What to produce: Please report each line of the data below that contains "agent".

Extracted entries:
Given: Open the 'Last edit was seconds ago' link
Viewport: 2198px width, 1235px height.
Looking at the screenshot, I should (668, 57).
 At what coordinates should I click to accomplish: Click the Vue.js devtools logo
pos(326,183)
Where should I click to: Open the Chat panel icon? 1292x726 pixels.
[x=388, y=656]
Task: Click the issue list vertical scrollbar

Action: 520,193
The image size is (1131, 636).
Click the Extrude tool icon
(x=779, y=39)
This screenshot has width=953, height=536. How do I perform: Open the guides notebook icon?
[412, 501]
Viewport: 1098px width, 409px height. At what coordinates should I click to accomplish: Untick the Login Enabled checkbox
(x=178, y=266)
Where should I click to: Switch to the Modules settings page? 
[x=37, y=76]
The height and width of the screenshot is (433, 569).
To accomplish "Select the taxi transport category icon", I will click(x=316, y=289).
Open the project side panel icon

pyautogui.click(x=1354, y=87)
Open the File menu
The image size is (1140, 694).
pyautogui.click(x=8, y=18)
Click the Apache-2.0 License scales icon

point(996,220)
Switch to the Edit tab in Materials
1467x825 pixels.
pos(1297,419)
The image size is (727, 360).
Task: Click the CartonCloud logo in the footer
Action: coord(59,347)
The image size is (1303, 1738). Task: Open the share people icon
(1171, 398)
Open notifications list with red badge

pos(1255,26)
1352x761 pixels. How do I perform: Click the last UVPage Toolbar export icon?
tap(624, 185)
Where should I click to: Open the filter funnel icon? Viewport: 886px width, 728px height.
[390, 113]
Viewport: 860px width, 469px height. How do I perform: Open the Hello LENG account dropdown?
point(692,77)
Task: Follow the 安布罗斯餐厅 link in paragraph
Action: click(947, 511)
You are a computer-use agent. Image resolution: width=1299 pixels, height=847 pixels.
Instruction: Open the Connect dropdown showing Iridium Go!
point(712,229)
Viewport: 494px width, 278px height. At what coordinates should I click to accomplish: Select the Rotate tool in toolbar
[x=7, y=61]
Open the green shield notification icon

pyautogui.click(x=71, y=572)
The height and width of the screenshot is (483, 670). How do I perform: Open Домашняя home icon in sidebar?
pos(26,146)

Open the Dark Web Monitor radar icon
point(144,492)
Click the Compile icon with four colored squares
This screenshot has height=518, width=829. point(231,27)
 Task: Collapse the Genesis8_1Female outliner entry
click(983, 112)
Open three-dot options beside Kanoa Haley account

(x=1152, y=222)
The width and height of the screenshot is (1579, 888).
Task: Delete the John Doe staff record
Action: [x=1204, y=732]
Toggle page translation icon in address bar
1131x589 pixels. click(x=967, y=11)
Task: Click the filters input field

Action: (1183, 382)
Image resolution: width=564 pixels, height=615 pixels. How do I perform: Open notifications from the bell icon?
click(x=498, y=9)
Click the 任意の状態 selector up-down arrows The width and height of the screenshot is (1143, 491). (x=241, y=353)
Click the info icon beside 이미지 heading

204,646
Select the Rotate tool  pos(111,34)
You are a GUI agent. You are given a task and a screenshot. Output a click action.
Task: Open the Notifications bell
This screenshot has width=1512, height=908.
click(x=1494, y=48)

Output for this exercise:
You are a computer-use agent. Image resolution: width=1299 pixels, height=847 pixels.
You are a GUI agent. You are given a task and a screenshot. Output a click action.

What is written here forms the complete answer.